* BEGIN MATERIAL PROVIDED *

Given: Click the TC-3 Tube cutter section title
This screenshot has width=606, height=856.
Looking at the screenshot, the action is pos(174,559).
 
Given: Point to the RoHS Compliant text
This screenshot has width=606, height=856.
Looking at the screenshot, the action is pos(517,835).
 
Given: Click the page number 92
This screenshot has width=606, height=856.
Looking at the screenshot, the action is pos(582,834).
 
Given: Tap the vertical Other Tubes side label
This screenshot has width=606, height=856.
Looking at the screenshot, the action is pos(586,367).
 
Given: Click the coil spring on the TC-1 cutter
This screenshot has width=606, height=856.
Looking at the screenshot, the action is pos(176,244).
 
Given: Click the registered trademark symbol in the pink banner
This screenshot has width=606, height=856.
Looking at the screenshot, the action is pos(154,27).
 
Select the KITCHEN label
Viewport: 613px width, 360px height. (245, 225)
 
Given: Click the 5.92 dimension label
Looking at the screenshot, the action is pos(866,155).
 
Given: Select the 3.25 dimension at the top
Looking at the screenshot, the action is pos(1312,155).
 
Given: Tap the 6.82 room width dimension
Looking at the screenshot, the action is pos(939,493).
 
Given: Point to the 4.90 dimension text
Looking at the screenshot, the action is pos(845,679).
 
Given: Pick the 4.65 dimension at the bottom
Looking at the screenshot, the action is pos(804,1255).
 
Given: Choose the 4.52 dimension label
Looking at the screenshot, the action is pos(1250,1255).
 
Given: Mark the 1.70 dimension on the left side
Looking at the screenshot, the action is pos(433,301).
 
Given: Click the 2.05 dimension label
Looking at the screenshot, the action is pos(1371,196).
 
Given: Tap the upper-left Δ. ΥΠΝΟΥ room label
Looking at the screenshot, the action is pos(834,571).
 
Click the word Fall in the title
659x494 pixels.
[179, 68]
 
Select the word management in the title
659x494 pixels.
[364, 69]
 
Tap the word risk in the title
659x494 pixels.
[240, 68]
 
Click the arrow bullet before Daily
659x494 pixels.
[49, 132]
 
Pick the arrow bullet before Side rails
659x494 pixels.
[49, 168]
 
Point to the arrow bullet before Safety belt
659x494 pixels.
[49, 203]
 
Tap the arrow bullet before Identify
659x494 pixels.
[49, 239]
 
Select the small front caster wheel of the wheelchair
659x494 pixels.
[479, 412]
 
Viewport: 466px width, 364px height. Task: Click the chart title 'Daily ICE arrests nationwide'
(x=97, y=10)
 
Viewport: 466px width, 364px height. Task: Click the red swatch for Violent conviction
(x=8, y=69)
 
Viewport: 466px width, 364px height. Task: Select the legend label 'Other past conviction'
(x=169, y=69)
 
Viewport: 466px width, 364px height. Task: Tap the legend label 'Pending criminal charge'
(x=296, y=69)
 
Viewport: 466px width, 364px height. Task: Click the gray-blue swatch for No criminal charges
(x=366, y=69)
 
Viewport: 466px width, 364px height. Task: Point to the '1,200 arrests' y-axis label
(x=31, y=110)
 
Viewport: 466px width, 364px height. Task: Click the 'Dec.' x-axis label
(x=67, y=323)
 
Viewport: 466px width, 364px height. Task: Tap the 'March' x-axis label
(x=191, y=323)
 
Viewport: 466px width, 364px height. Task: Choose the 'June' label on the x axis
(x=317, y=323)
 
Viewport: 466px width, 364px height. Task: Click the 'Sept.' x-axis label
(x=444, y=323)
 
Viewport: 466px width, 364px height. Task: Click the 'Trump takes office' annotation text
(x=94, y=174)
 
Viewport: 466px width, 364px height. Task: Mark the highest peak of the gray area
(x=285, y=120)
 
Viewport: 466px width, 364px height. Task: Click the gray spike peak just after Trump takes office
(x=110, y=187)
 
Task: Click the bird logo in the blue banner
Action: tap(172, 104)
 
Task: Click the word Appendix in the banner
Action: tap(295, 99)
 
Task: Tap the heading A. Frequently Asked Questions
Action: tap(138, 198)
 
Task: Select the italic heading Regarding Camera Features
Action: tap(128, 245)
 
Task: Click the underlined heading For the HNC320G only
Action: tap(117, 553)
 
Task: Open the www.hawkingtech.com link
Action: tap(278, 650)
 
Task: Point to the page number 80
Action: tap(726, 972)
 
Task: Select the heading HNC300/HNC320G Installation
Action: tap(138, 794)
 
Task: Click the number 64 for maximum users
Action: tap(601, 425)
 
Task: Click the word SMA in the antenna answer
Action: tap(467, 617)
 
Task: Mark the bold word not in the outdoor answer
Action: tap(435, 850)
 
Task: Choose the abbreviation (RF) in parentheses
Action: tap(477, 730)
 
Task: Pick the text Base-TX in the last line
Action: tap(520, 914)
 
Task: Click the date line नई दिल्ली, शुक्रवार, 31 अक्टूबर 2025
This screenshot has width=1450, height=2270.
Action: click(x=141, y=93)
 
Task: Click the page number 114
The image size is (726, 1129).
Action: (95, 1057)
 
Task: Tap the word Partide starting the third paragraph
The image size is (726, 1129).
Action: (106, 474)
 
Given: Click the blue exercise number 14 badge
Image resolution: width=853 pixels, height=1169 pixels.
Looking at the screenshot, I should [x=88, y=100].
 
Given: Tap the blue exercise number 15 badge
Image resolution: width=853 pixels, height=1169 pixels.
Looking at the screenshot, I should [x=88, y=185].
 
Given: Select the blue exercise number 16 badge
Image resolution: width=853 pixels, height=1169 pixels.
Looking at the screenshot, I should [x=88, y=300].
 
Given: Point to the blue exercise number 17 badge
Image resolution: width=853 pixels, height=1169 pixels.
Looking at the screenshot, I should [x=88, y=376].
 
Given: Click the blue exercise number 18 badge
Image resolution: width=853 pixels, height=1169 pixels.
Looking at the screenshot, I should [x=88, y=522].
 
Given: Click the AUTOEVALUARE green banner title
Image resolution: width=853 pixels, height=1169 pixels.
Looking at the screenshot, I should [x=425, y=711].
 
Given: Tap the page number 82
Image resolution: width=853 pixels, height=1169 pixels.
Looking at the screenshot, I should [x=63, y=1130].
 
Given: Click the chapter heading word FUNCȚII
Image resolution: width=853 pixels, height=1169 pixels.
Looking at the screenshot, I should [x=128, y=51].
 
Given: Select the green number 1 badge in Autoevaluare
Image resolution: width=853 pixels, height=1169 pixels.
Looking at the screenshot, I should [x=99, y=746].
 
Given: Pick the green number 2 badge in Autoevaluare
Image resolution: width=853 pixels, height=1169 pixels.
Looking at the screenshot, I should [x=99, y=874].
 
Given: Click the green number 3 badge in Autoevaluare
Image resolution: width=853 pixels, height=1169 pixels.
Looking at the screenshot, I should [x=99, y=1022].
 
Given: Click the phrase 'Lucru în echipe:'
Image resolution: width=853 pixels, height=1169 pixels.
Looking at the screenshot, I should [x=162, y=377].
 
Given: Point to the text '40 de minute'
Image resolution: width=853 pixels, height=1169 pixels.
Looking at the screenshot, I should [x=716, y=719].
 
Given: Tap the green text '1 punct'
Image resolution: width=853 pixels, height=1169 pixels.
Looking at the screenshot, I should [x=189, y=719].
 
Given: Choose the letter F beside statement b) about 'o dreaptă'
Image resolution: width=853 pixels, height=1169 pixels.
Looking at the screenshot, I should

* END MATERIAL PROVIDED *

Please copy the entries starting at the line containing "Viewport: 466px width, 364px height. Task: Click the gray spike" and ending at the line containing "Action: (106, 474)", swapping "heading" for "title" and leaving everything else unchanged. Give only those lines.

Viewport: 466px width, 364px height. Task: Click the gray spike peak just after Trump takes office
(x=110, y=187)
 
Task: Click the bird logo in the blue banner
Action: tap(172, 104)
 
Task: Click the word Appendix in the banner
Action: tap(295, 99)
 
Task: Tap the title A. Frequently Asked Questions
Action: tap(138, 198)
 
Task: Select the italic title Regarding Camera Features
Action: tap(128, 245)
 
Task: Click the underlined title For the HNC320G only
Action: tap(117, 553)
 
Task: Open the www.hawkingtech.com link
Action: tap(278, 650)
 
Task: Point to the page number 80
Action: tap(726, 972)
 
Task: Select the title HNC300/HNC320G Installation
Action: tap(138, 794)
 
Task: Click the number 64 for maximum users
Action: tap(601, 425)
 
Task: Click the word SMA in the antenna answer
Action: tap(467, 617)
 
Task: Mark the bold word not in the outdoor answer
Action: tap(435, 850)
 
Task: Choose the abbreviation (RF) in parentheses
Action: tap(477, 730)
 
Task: Pick the text Base-TX in the last line
Action: tap(520, 914)
 
Task: Click the date line नई दिल्ली, शुक्रवार, 31 अक्टूबर 2025
This screenshot has width=1450, height=2270.
Action: click(x=141, y=93)
 
Task: Click the page number 114
The image size is (726, 1129).
Action: (95, 1057)
 
Task: Tap the word Partide starting the third paragraph
The image size is (726, 1129).
Action: (106, 474)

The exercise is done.